Tax when buying a revenue generating website from self employed profits

Rob5432
Posts:1
Joined:Fri Jan 14, 2022 3:05 pm
Tax when buying a revenue generating website from self employed profits

Postby Rob5432 » Fri Jan 14, 2022 3:18 pm

Hi

This is a simplified version of my situation but I am hoping you can help.

In this current tax year I have been employed full time and have had other projects which have generated self-employed income. My earnings from employment are £50,000 before tax, my earnings from self-employment activities are £100,000 (net profit). If I buy an online business that is generating an income for £100,000 this tax year (lets say for example it is an e-commerce site that sells ebooks and makes £3,000 per month profit.), does that mean I no longer need to pay income tax on the £100,000? Do i have to pay some other kind of tax, and if so, what would the rate likely be?

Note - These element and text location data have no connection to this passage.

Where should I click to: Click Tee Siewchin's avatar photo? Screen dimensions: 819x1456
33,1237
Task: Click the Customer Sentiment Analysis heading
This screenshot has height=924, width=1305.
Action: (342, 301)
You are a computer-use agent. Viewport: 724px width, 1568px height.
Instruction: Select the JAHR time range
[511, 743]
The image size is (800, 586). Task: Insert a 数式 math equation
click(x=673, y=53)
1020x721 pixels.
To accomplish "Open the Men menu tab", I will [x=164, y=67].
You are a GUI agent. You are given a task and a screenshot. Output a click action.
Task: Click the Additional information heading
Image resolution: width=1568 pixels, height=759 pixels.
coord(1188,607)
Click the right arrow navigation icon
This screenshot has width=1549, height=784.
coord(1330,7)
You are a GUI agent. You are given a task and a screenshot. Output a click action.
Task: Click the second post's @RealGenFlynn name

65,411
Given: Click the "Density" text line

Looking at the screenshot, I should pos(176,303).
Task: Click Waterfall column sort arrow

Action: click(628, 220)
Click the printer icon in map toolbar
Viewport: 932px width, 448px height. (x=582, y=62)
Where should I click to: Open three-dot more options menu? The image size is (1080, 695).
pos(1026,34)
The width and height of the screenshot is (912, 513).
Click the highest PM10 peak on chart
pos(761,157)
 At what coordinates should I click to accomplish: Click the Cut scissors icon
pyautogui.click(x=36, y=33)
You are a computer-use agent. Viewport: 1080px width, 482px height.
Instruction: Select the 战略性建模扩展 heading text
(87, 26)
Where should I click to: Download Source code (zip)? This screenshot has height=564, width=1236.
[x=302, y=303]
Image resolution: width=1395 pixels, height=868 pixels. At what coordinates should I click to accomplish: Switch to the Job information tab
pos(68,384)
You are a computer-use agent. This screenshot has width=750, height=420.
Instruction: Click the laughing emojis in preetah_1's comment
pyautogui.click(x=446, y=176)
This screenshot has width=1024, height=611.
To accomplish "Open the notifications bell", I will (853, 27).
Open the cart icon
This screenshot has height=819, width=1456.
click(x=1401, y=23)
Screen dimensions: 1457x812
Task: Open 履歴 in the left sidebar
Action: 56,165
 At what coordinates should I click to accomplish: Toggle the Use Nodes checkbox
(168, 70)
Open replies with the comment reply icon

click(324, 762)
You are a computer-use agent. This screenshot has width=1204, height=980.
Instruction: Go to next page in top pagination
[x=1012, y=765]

Thanks for any help in advance.

Rob

pawncob
Posts:5089
Joined:Wed Aug 06, 2008 4:06 pm
Location:West Sussex

Re: Tax when buying a revenue generating website from self employed profits

Postby pawncob » Mon Jan 17, 2022 10:42 am

You pay tax on your profits. What you do with the net income is up to you, but you can't offset it.
With a pinch of salt take what I say, but don't exceed your RDA

robbob
Posts:3228
Joined:Wed Aug 06, 2008 4:01 pm

Re: Tax when buying a revenue generating website from self employed profits

Postby robbob » Mon Jan 17, 2022 10:54 am

Rob5432

Its ridiculously important that you urgently seek some proper specific advise here ref minimising tax - the amount of tax you could potentially be saving by trading as limited company is ridiculously material - you could literally be paying over double the amount of tax you need to pay short term by not putting simple steps in place.

Note if you need most of the money you earn in your pocket to spend limited company does have some downsides on the higher earnings extraction scenario - so its not as simple as incorporating without looking at the overall situation.

Feel free to pm me if you need to get something sorted pronto - i can't stress how important it is that you take active quick steps if you want to minimise the tax you will be paying - your marginal rate on sole trader profits will start at 42% - be 60% for bracket 100-125k and over 50% between 50k and 60k if you or your partner claim child benefit and will lose that due to sole trader income pushing you into repaying that benefit by a tax charge.
There may be other tax mitigation options possible other than using limited company.

I would say to anyone earning over 100k if they don't do some proactive tax planning the amount of tax you can throw down the drain by doing nothing is somewhat crazy.